Hablando así, pareciera que todo lo que cae en su bolsillo, nadie más puede sacarlo de ahí.
Ese Yeray…
Durante los años en Avignon, sí, la familia Méndez perdió bastante, pero él también supo aprovechar bien la situación.
Las influencias en Avignon nunca pudieron contra él.
¿Y ahora viene con que está preocupado porque Cristian pueda quitarle lo que “es suyo”?
¿Un solo Cristian?
¿A quién pretende darle lástima?
Vanesa comentó:
—Para no ser tan joven, parece que Paulina y Carlos tendrán que regresar de inmediato después de la boda de Isa mañana.
Yeray soltó:
—El verdadero problema es ese Cristian.
En cuanto al lío entre Alicia y Patrick, para él no había duda: Alicia ganaría, así que no era nada para inquietarse.
Delphine y los tres niños no son hijos de Patrick, eso sí fue un golpe directo que dejó a Patrick por los suelos.
Vanesa suspiró:
—Antes de todo esto, subestimé mucho a ese Cristian.

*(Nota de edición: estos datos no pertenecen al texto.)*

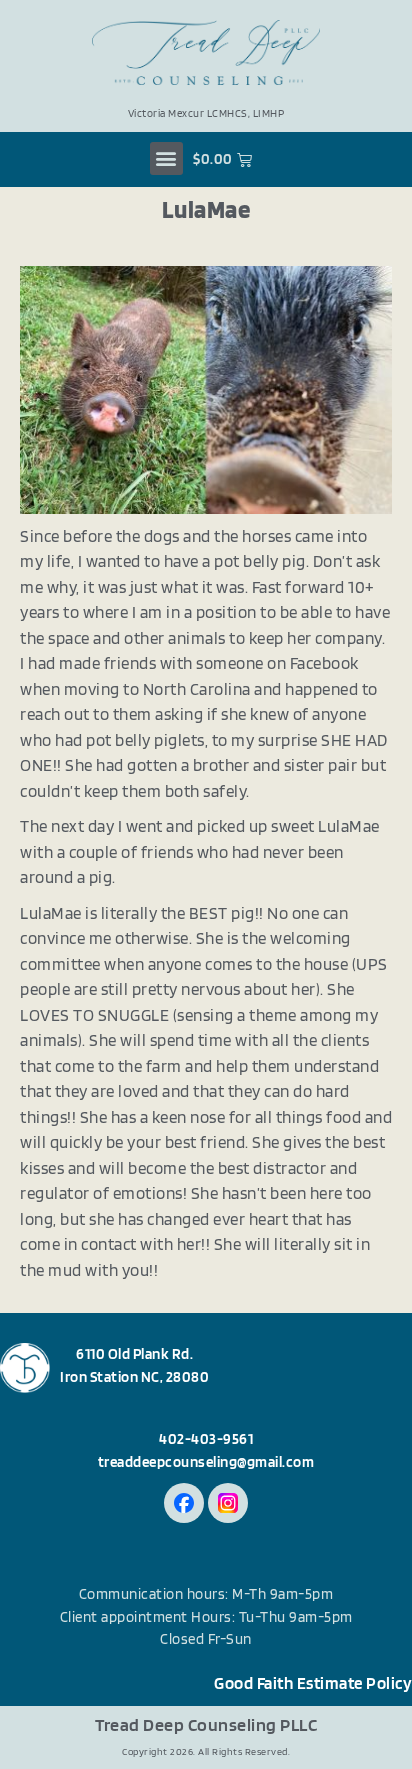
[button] (167, 158)
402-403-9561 (206, 1439)
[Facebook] (184, 1503)
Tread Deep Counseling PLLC (206, 1724)
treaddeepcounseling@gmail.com (206, 1462)
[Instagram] (228, 1503)
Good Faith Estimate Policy (313, 1683)
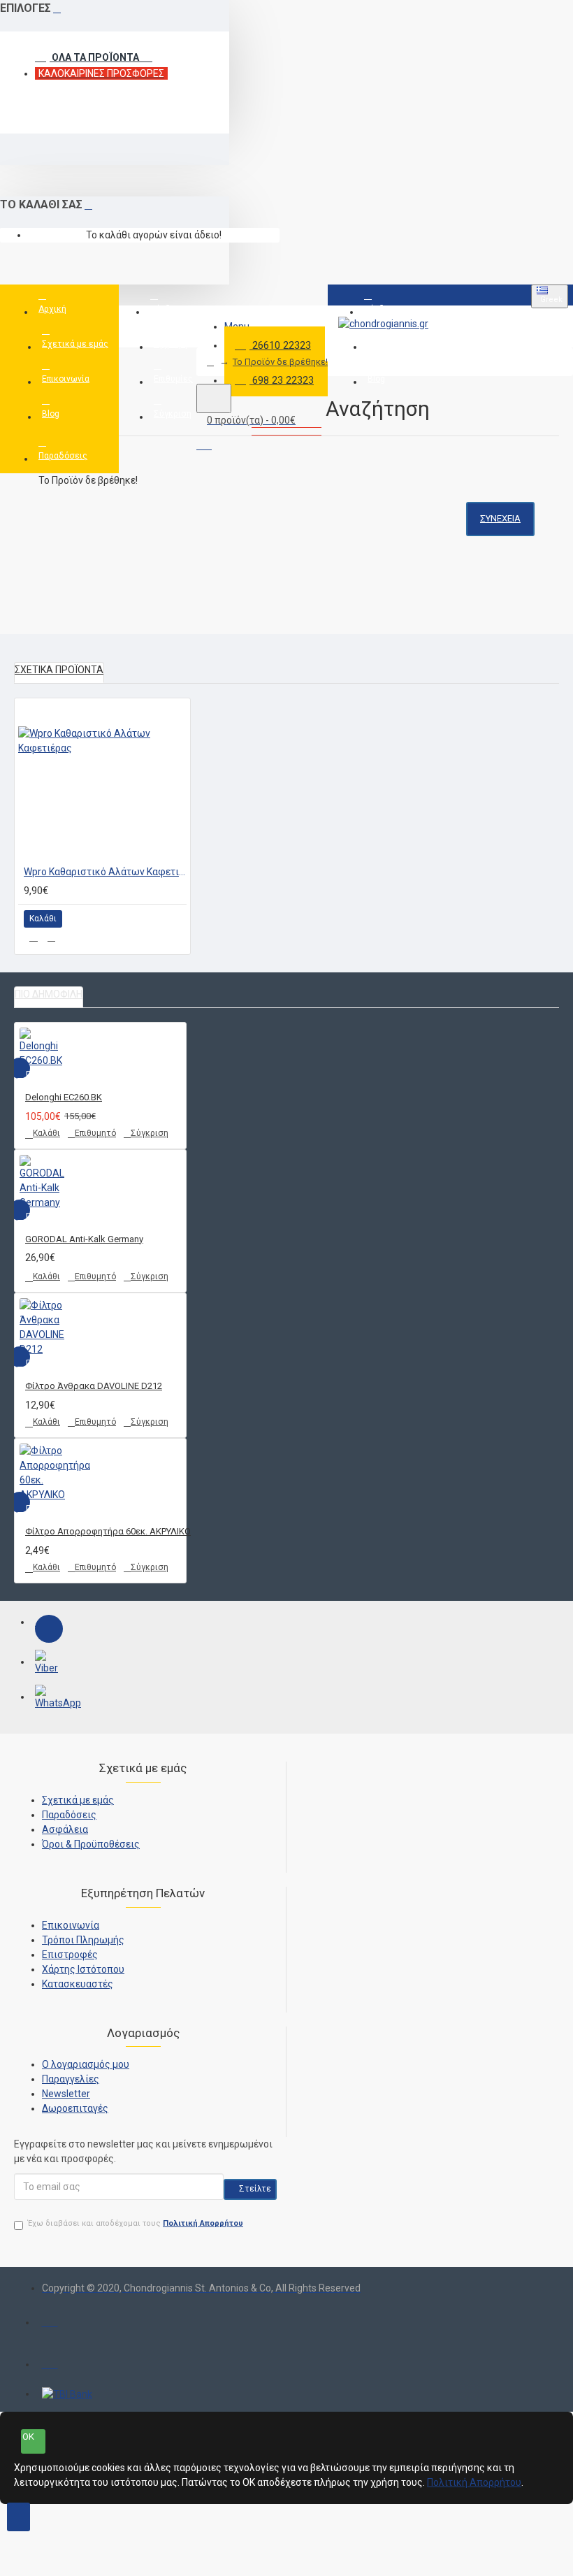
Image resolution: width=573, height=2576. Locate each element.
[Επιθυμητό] (33, 937)
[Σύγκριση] (51, 937)
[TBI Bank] (67, 2394)
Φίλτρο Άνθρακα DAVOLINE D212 (93, 1386)
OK (28, 2436)
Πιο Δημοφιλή (48, 994)
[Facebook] (49, 1629)
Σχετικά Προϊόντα (59, 669)
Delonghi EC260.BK (63, 1097)
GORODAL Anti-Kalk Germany (84, 1239)
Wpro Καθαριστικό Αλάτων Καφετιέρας (105, 871)
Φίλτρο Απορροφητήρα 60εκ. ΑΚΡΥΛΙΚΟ (108, 1531)
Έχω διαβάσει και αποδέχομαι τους (135, 2223)
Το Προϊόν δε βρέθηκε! (280, 362)
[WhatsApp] (49, 1699)
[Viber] (49, 1664)
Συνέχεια (500, 518)
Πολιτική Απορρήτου (474, 2482)
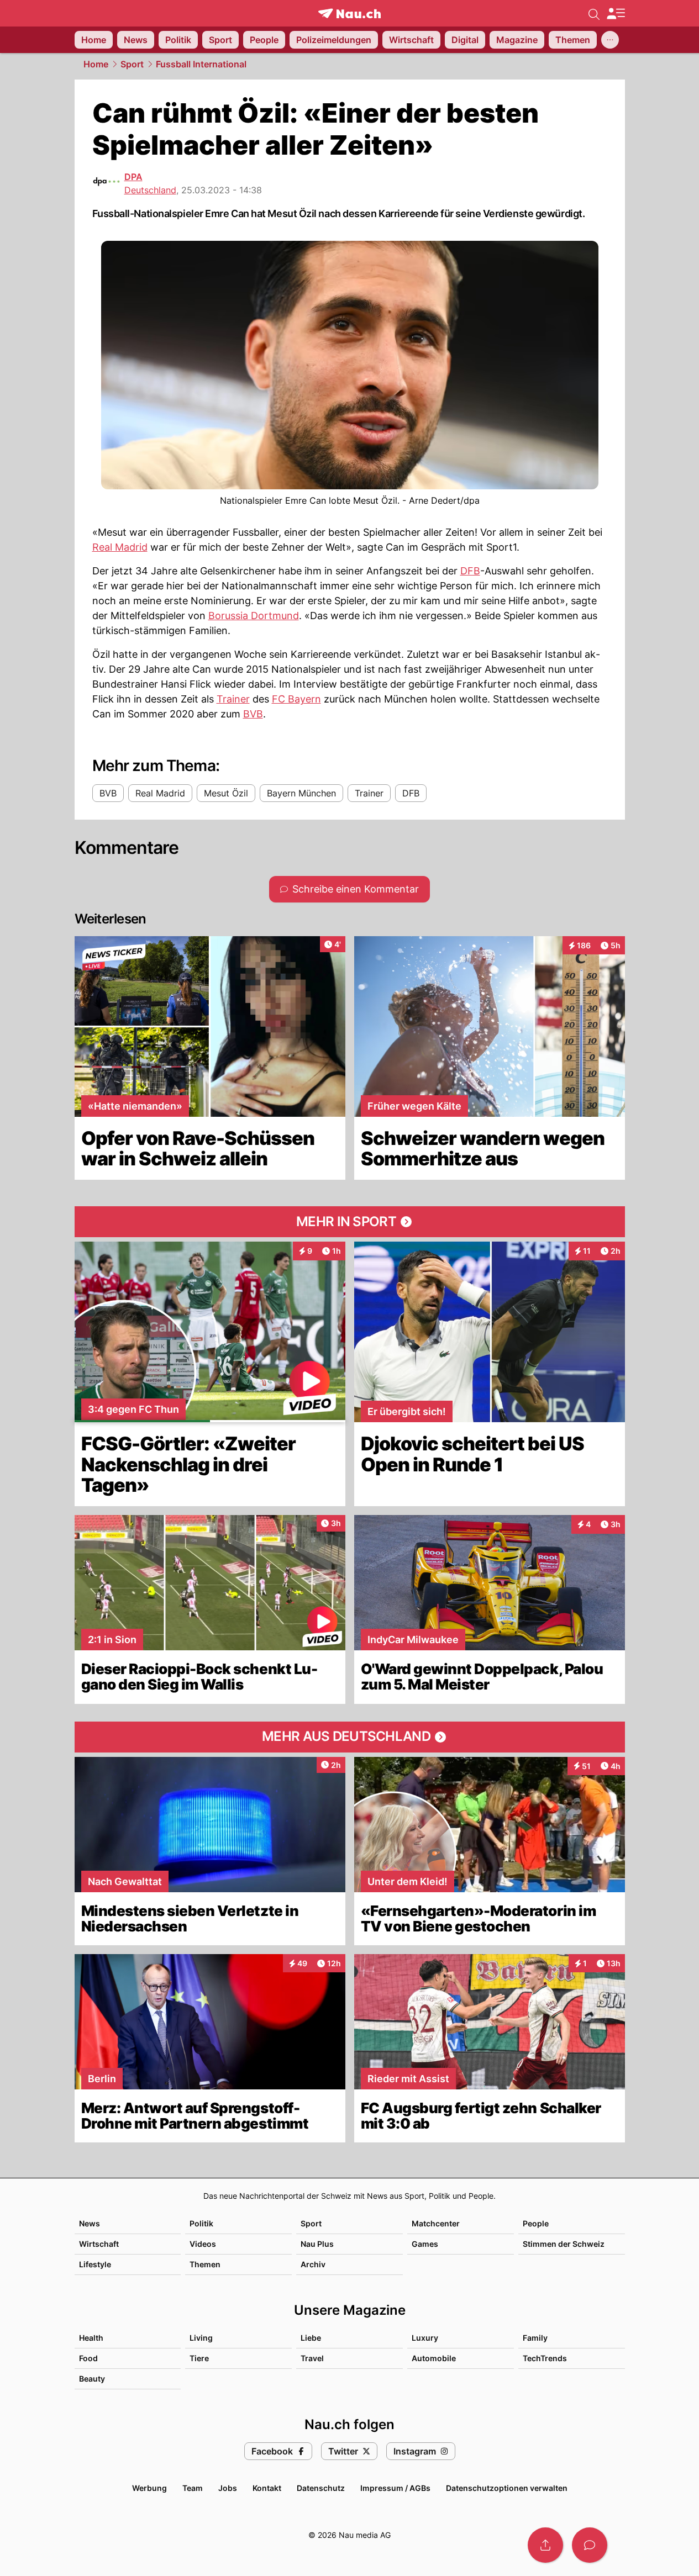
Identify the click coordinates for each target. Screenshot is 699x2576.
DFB (470, 571)
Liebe (311, 2337)
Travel (312, 2358)
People (536, 2223)
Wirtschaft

Pensé que era puro adorno, pero ya vi que no.
Yeray solo guardó silencio.
En Littassili, un lugar tan particular, nadie debe ser menospreciado.
Dan odia a Cristian, y aun así, Cristian logró mantenerse en pie todos estos años. Eso solo podía significar que no era tan simple como aparentaba en Littassili.

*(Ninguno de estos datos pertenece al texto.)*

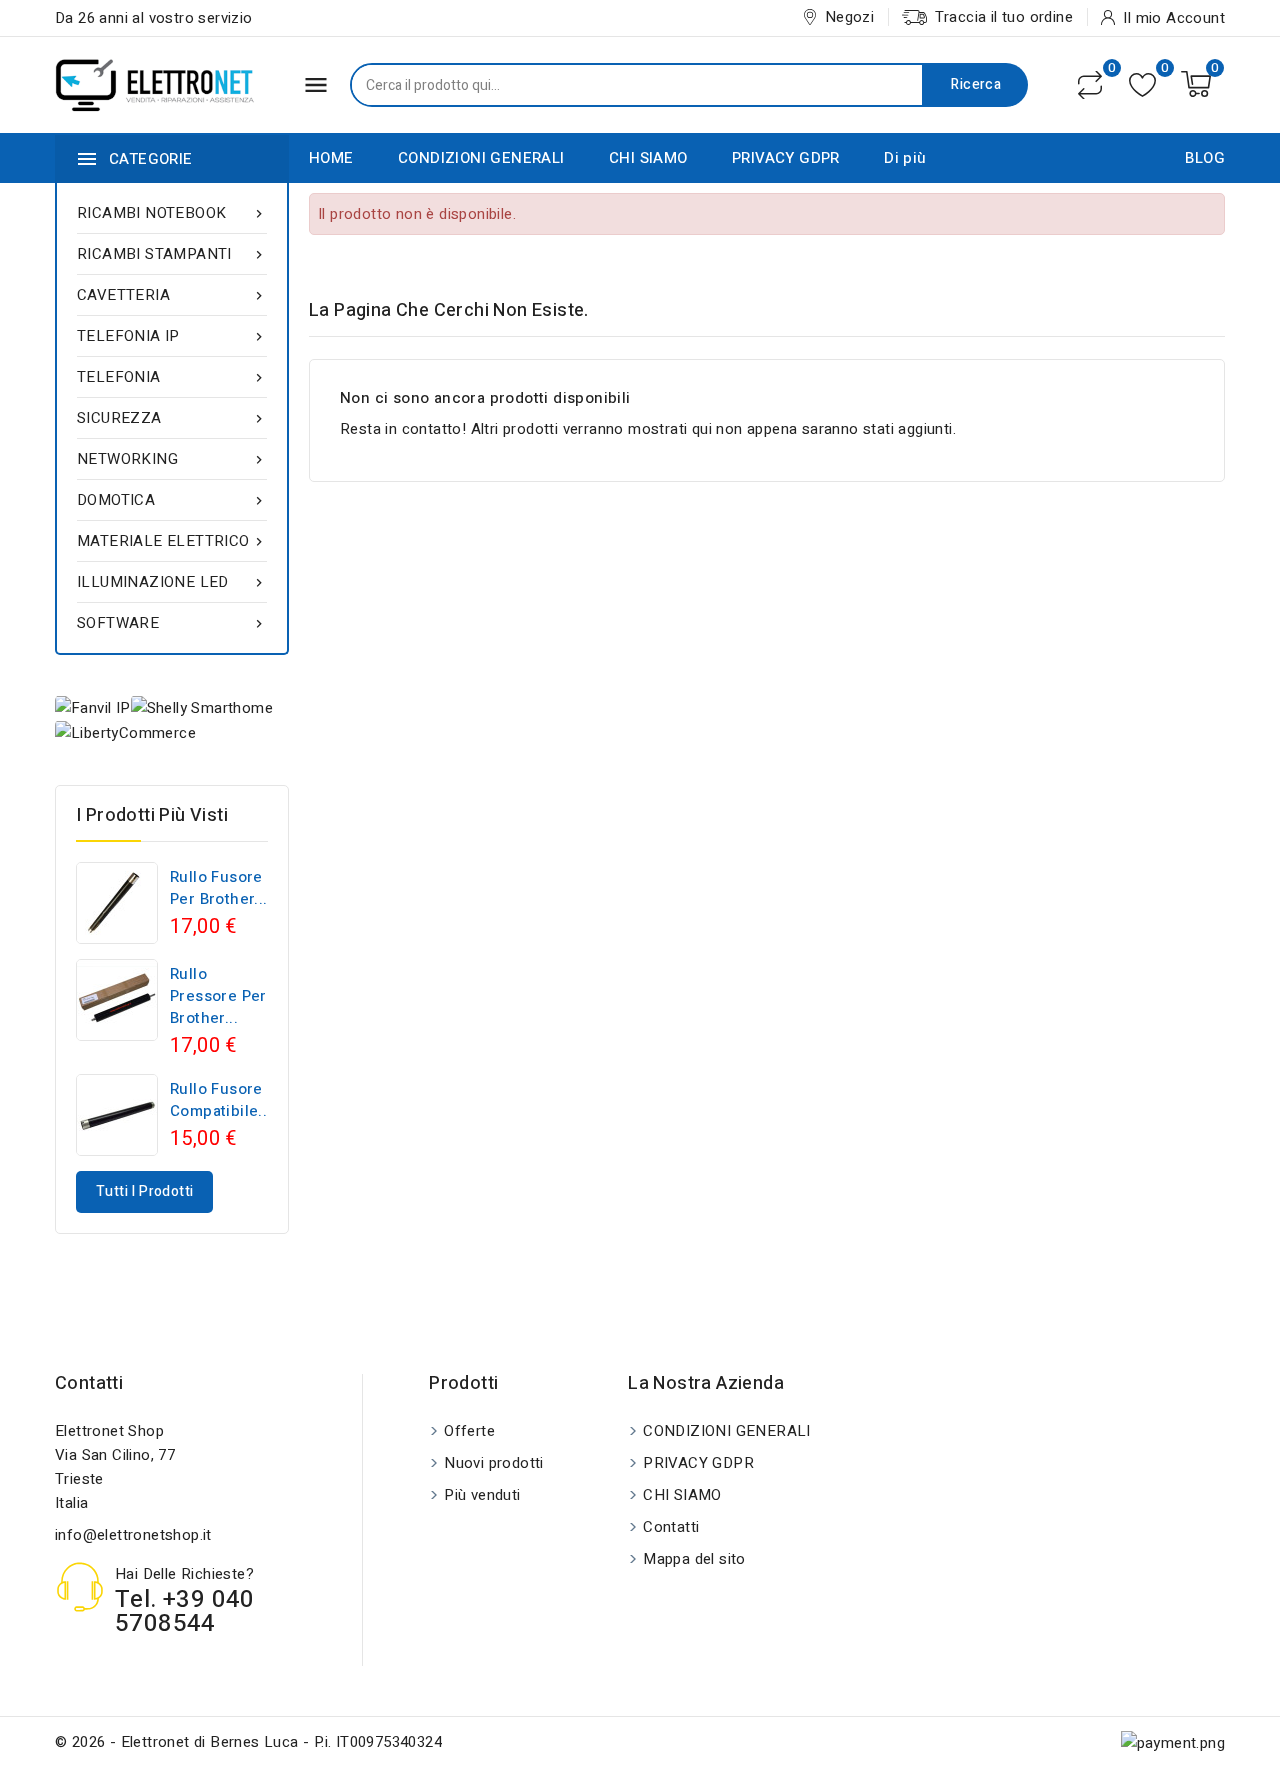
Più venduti (482, 1495)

Después de cenar, Yeray planeaba llevarse a Vanesa de vuelta a la casa Méndez, pero ella le dijo:
—Esta noche no voy a dormir en la familia Méndez.
—¿Y eso? —preguntó Yeray arqueando una ceja.
—Mañana Isa se casa. Hoy quiero dormir con ella.
Yeray se quedó callado.
No solo mencionó a Isabel, ¡ahora hasta quería dormir con ella!
La incomodidad se le notó en la cara, como si le acabaran de echar limón a una herida.
Vanesa lo notó y preguntó:
—¿Por qué esa cara?
—¿De verdad crees que hay espacio para ti en su cama hoy?
Vanesa no supo qué responder.
—¿Tú crees que tu hermano va a dejar que te metas?